Ingredients:
- 1 cup (200g) granulated sugar
- 2 tbsp fresh orange zest
- 2 cups (250g) all-purpose flour
- 1.5 tsp baking powder
- 0.5 tsp baking soda
- 0.5 tsp fine sea salt
- 1 cup (240ml) full-fat buttermilk, room temperature
- 0.5 cup (115g) unsalted butter, melted and cooled
- 1 large egg, room temperature
- 0.25 cup (60ml) freshly squeezed orange juice
- 1 tsp pure vanilla extract
- 1.5 cups (150g) fresh or frozen cranberries
- 1 tbsp all-purpose flour (for coating berries)
- 1 cup (120g) powdered sugar
- 2 tbsp fresh orange juice (for glaze)
Instructions:
- Heat your oven to 350°F and grease a 9x5 loaf pan, lining it with parchment paper for easy lifting later.

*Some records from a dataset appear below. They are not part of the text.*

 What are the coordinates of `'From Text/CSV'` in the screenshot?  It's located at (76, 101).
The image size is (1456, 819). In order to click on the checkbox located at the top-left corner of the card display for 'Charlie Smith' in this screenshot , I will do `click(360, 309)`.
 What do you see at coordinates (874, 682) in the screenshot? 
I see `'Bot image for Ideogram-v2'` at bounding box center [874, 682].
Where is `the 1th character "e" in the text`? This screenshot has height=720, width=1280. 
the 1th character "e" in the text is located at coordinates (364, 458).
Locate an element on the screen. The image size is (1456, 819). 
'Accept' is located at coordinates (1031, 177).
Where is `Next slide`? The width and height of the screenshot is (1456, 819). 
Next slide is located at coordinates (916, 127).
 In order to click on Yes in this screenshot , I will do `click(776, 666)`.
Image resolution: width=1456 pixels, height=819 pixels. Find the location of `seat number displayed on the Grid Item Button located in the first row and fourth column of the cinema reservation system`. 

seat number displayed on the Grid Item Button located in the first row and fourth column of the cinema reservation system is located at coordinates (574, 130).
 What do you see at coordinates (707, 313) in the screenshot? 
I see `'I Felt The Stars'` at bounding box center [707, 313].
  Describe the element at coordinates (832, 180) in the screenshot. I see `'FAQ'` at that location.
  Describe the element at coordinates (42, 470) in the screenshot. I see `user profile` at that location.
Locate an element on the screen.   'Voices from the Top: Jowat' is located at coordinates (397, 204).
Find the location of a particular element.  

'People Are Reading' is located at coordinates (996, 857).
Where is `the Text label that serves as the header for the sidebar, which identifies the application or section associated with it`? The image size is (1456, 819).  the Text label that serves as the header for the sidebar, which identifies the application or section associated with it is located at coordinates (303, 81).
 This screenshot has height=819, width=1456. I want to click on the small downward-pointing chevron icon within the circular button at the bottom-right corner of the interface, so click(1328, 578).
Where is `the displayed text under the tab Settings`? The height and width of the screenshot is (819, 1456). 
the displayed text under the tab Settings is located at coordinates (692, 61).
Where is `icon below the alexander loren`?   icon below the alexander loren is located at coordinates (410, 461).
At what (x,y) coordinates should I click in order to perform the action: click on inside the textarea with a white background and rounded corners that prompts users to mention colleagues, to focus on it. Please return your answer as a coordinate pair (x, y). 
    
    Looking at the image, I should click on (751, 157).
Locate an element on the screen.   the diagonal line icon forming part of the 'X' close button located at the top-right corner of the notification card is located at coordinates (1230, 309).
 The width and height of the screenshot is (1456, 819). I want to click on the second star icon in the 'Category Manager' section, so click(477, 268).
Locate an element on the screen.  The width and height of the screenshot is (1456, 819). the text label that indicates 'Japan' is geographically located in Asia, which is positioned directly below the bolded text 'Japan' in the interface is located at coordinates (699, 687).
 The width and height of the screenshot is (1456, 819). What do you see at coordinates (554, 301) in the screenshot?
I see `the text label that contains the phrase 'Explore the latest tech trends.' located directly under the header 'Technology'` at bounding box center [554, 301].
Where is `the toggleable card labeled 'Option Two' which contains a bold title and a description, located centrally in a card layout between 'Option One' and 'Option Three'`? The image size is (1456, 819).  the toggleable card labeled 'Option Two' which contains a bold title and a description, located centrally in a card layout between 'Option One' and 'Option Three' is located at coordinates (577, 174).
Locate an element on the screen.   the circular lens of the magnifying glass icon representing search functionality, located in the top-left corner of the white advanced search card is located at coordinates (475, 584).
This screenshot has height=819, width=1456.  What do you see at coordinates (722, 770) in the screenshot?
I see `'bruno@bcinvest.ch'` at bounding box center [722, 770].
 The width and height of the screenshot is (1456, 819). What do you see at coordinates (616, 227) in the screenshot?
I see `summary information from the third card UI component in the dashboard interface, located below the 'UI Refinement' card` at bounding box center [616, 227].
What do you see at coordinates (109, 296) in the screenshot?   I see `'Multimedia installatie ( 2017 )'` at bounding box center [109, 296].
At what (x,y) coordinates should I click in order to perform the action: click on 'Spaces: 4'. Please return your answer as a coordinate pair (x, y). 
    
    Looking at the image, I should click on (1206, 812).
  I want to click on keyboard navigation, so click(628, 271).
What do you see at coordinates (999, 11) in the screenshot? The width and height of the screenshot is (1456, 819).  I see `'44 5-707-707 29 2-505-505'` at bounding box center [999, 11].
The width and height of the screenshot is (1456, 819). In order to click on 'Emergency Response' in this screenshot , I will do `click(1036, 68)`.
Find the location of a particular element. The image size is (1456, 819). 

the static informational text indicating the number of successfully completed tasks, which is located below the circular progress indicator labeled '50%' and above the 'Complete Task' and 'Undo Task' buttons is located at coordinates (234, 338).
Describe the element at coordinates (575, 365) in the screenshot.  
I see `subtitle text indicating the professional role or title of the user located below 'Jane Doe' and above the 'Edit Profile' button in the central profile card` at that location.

- Combine 1 cup granulated sugar and 2 tbsp orange zest in your large bowl. Use your fingertips to rub the zest into the sugar until it looks like damp orange sand and smells incredibly fragrant.
- Whisk 2 cups flour, baking powder, baking soda, and sea salt into the scented sugar until well combined.
- In your medium bowl, whisk together the room temperature buttermilk, melted and cooled butter, egg, 0.25 cup orange juice, and vanilla until the mixture is silky and pale yellow.
- Pour the wet ingredients into the dry. Use your spatula to gently fold them together until just a few streaks of flour remain. Note: Overmixing will make the bread tough like a biscuit.
- Toss 1.5 cups cranberries with the remaining 1 tbsp flour in a small bowl until they are evenly white and dusty.
- Gently fold the floured cranberries into the batter. The batter will be thick and heavy.
- Spread the batter into the prepared pan. Bake for 1 hours (60 minutes) until the top is golden brown and a skewer comes out clean.
- Let the bread rest in the pan for 15 minutes, then lift it out onto a wire rack until it is completely cool to the touch.
- Whisk 1 cup powdered sugar with 2 tbsp orange juice. Drizzle over the cooled loaf until it drips down the sides in thick, white ribbons.